### PROBLEM DESCRIPTION
Copy every one of the following records word for word, changing nothing.

<<<<

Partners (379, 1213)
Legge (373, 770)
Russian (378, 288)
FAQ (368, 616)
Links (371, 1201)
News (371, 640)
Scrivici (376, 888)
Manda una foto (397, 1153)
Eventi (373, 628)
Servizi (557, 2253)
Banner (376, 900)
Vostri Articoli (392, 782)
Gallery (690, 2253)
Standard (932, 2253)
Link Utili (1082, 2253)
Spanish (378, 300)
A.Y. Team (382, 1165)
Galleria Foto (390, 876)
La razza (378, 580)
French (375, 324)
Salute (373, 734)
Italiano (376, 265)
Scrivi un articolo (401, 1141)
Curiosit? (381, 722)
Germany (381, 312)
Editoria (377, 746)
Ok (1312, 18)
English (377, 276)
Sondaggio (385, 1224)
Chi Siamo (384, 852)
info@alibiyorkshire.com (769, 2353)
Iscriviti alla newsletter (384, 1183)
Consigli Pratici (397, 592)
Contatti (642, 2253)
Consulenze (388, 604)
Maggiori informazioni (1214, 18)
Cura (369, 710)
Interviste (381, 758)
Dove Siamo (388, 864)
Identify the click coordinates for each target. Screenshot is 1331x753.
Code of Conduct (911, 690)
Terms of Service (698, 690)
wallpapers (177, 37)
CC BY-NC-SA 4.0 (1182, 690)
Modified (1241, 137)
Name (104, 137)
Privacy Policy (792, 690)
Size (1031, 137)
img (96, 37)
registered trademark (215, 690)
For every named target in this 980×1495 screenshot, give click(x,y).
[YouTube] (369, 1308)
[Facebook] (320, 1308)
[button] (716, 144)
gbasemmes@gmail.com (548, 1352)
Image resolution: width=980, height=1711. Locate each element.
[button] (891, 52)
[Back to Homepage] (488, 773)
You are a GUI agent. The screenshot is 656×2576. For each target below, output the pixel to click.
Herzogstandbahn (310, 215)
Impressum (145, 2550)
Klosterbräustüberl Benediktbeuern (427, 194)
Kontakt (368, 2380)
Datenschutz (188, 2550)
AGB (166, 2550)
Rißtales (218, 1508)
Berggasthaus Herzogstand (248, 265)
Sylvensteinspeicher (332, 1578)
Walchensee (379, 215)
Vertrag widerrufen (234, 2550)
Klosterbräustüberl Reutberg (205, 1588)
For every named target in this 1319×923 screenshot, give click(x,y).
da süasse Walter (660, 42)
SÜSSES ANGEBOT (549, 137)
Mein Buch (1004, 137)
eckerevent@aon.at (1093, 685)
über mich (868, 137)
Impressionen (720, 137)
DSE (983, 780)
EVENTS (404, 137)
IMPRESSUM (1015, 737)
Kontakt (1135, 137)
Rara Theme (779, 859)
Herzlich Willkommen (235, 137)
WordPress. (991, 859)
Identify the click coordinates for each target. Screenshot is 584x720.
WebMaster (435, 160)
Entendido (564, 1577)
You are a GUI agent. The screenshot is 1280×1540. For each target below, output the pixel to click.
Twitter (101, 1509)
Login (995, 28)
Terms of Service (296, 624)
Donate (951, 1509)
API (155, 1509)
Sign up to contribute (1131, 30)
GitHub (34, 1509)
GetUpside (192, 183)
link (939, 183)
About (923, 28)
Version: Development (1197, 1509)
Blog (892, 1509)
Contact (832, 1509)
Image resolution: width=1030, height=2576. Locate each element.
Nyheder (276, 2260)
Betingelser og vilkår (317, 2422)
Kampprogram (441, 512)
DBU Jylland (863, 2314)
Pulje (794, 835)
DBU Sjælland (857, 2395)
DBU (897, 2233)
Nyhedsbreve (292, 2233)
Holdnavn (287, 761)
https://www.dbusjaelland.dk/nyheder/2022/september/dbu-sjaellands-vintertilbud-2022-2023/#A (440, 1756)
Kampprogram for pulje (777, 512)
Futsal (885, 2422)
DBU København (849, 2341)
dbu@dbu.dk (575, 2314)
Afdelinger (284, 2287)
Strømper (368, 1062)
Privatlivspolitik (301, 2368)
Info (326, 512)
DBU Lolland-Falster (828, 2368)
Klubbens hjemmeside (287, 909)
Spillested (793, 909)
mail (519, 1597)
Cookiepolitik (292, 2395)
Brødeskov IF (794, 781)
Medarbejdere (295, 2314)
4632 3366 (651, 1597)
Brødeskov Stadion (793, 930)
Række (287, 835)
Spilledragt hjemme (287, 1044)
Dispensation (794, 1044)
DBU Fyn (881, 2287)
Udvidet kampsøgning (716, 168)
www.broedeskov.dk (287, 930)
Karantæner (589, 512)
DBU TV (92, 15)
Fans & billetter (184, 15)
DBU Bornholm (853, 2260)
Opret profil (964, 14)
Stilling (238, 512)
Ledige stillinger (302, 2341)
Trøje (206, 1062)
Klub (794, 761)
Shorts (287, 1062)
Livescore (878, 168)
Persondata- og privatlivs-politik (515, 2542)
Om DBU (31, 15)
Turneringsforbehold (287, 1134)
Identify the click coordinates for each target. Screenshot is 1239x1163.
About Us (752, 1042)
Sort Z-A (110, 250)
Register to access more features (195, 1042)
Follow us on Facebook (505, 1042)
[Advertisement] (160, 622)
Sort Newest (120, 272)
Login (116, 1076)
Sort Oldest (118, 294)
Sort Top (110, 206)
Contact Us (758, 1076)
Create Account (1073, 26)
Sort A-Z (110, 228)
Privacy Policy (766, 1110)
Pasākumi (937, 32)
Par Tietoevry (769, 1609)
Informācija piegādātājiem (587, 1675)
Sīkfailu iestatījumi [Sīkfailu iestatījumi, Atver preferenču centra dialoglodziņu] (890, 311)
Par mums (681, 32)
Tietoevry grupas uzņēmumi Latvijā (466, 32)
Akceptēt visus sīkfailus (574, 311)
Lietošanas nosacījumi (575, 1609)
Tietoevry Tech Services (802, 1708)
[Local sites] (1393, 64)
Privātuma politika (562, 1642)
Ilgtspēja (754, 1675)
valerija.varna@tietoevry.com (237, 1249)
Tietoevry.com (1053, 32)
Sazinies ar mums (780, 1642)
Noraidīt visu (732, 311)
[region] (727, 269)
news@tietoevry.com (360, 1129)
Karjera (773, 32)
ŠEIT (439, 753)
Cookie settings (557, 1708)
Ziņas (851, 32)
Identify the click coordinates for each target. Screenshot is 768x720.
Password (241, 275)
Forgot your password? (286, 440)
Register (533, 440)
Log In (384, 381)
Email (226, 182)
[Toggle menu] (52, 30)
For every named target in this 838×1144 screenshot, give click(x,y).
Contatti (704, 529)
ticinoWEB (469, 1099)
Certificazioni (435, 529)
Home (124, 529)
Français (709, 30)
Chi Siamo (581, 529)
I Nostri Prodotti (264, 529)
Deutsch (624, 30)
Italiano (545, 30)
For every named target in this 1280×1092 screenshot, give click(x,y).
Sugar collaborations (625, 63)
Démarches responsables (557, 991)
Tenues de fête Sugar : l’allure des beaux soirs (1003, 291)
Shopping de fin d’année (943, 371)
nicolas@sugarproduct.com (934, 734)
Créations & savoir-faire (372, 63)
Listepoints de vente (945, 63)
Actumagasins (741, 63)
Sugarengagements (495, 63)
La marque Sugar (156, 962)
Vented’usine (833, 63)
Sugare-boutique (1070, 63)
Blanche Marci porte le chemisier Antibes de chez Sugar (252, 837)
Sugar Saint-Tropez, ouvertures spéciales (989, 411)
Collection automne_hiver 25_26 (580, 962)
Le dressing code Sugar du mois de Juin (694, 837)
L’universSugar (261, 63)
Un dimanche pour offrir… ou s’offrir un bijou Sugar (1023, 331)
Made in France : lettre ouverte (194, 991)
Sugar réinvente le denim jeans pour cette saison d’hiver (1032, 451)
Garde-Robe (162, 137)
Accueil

>>>>

### SOLUTION FOR THIS PROBLEM
Partners (379, 1213)
Legge (373, 770)
Russian (378, 288)
FAQ (368, 616)
Links (371, 1201)
News (371, 640)
Scrivici (376, 888)
Manda una foto (397, 1153)
Eventi (373, 628)
Servizi (557, 2253)
Banner (376, 900)
Vostri Articoli (392, 782)
Gallery (690, 2253)
Standard (932, 2253)
Link Utili (1082, 2253)
Spanish (378, 300)
A.Y. Team (382, 1165)
Galleria Foto (390, 876)
La razza (378, 580)
French (375, 324)
Salute (373, 734)
Italiano (376, 265)
Scrivi un articolo (401, 1141)
Curiosit? (381, 722)
Germany (381, 312)
Editoria (377, 746)
Ok (1312, 18)
English (377, 276)
Sondaggio (385, 1224)
Chi Siamo (384, 852)
info@alibiyorkshire.com (769, 2353)
Iscriviti alla newsletter (384, 1183)
Consigli Pratici (397, 592)
Contatti (642, 2253)
Consulenze (388, 604)
Maggiori informazioni (1214, 18)
Cura (369, 710)
Interviste (381, 758)
Dove Siamo (388, 864)
Identify the click coordinates for each target. Screenshot is 1331x753.
Code of Conduct (911, 690)
Terms of Service (698, 690)
wallpapers (177, 37)
CC BY-NC-SA 4.0 (1182, 690)
Modified (1241, 137)
Name (104, 137)
Privacy Policy (792, 690)
Size (1031, 137)
img (96, 37)
registered trademark (215, 690)
For every named target in this 980×1495 screenshot, give click(x,y).
[YouTube] (369, 1308)
[Facebook] (320, 1308)
[button] (716, 144)
gbasemmes@gmail.com (548, 1352)
Image resolution: width=980, height=1711. Locate each element.
[button] (891, 52)
[Back to Homepage] (488, 773)
You are a GUI agent. The screenshot is 656×2576. For each target below, output the pixel to click.
Herzogstandbahn (310, 215)
Impressum (145, 2550)
Klosterbräustüberl Benediktbeuern (427, 194)
Kontakt (368, 2380)
Datenschutz (188, 2550)
AGB (166, 2550)
Rißtales (218, 1508)
Berggasthaus Herzogstand (248, 265)
Sylvensteinspeicher (332, 1578)
Walchensee (379, 215)
Vertrag widerrufen (234, 2550)
Klosterbräustüberl Reutberg (205, 1588)
For every named target in this 1319×923 screenshot, give click(x,y).
da süasse Walter (660, 42)
SÜSSES ANGEBOT (549, 137)
Mein Buch (1004, 137)
eckerevent@aon.at (1093, 685)
über mich (868, 137)
Impressionen (720, 137)
DSE (983, 780)
EVENTS (404, 137)
IMPRESSUM (1015, 737)
Kontakt (1135, 137)
Rara Theme (779, 859)
Herzlich Willkommen (235, 137)
WordPress. (991, 859)
Identify the click coordinates for each target. Screenshot is 584x720.
WebMaster (435, 160)
Entendido (564, 1577)
You are a GUI agent. The screenshot is 1280×1540. For each target below, output the pixel to click.
Twitter (101, 1509)
Login (995, 28)
Terms of Service (296, 624)
Donate (951, 1509)
API (155, 1509)
Sign up to contribute (1131, 30)
GitHub (34, 1509)
GetUpside (192, 183)
link (939, 183)
About (923, 28)
Version: Development (1197, 1509)
Blog (892, 1509)
Contact (832, 1509)
Image resolution: width=1030, height=2576. Locate each element.
Nyheder (276, 2260)
Betingelser og vilkår (317, 2422)
Kampprogram (441, 512)
DBU Jylland (863, 2314)
Pulje (794, 835)
DBU Sjælland (857, 2395)
DBU (897, 2233)
Nyhedsbreve (292, 2233)
Holdnavn (287, 761)
https://www.dbusjaelland.dk/nyheder/2022/september/dbu-sjaellands-vintertilbud-2022-2023/#A (440, 1756)
Kampprogram for pulje (777, 512)
Futsal (885, 2422)
DBU København (849, 2341)
dbu@dbu.dk (575, 2314)
Afdelinger (284, 2287)
Strømper (368, 1062)
Privatlivspolitik (301, 2368)
Info (326, 512)
DBU Lolland-Falster (828, 2368)
Klubbens hjemmeside (287, 909)
Spillested (793, 909)
mail (519, 1597)
Cookiepolitik (292, 2395)
Brødeskov IF (794, 781)
Medarbejdere (295, 2314)
4632 3366 (651, 1597)
Brødeskov Stadion (793, 930)
Række (287, 835)
Spilledragt hjemme (287, 1044)
Dispensation (794, 1044)
DBU Fyn (881, 2287)
Udvidet kampsøgning (716, 168)
www.broedeskov.dk (287, 930)
Karantæner (589, 512)
DBU TV (92, 15)
Fans & billetter (184, 15)
DBU Bornholm (853, 2260)
Opret profil (964, 14)
Stilling (238, 512)
Ledige stillinger (302, 2341)
Trøje (206, 1062)
Klub (794, 761)
Shorts (287, 1062)
Livescore (878, 168)
Persondata- og privatlivs-politik (515, 2542)
Om DBU (31, 15)
Turneringsforbehold (287, 1134)
Identify the click coordinates for each target. Screenshot is 1239x1163.
About Us (752, 1042)
Sort Z-A (110, 250)
Register to access more features (195, 1042)
Follow us on Facebook (505, 1042)
[Advertisement] (160, 622)
Sort Newest (120, 272)
Login (116, 1076)
Sort Oldest (118, 294)
Sort Top (110, 206)
Contact Us (758, 1076)
Create Account (1073, 26)
Sort A-Z (110, 228)
Privacy Policy (766, 1110)
Pasākumi (937, 32)
Par Tietoevry (769, 1609)
Informācija piegādātājiem (587, 1675)
Sīkfailu iestatījumi [Sīkfailu iestatījumi, Atver preferenču centra dialoglodziņu] (890, 311)
Par mums (681, 32)
Tietoevry grupas uzņēmumi Latvijā (466, 32)
Akceptēt visus sīkfailus (574, 311)
Lietošanas nosacījumi (575, 1609)
Tietoevry Tech Services (802, 1708)
[Local sites] (1393, 64)
Privātuma politika (562, 1642)
Ilgtspēja (754, 1675)
valerija.varna@tietoevry.com (237, 1249)
Tietoevry.com (1053, 32)
Sazinies ar mums (780, 1642)
Noraidīt visu (732, 311)
[region] (727, 269)
news@tietoevry.com (360, 1129)
Karjera (773, 32)
ŠEIT (439, 753)
Cookie settings (557, 1708)
Ziņas (851, 32)
Identify the click coordinates for each target. Screenshot is 768x720.
Password (241, 275)
Forgot your password? (286, 440)
Register (533, 440)
Log In (384, 381)
Email (226, 182)
[Toggle menu] (52, 30)
For every named target in this 838×1144 screenshot, give click(x,y).
Contatti (704, 529)
ticinoWEB (469, 1099)
Certificazioni (435, 529)
Home (124, 529)
Français (709, 30)
Chi Siamo (581, 529)
I Nostri Prodotti (264, 529)
Deutsch (624, 30)
Italiano (545, 30)
For every named target in this 1280×1092 screenshot, give click(x,y).
Sugar collaborations (625, 63)
Démarches responsables (557, 991)
Tenues de fête Sugar : l’allure des beaux soirs (1003, 291)
Shopping de fin d’année (943, 371)
nicolas@sugarproduct.com (934, 734)
Créations & savoir-faire (372, 63)
Listepoints de vente (945, 63)
Actumagasins (741, 63)
Sugarengagements (495, 63)
La marque Sugar (156, 962)
Vented’usine (833, 63)
Sugare-boutique (1070, 63)
Blanche Marci porte le chemisier Antibes de chez Sugar (252, 837)
Sugar Saint-Tropez, ouvertures spéciales (989, 411)
Collection automne_hiver 25_26 (580, 962)
Le dressing code Sugar du mois de Juin (694, 837)
L’universSugar (261, 63)
Un dimanche pour offrir… ou s’offrir un bijou Sugar (1023, 331)
Made in France : lettre ouverte (194, 991)
Sugar réinvente le denim jeans pour cette saison d’hiver (1032, 451)
Garde-Robe (162, 137)
Accueil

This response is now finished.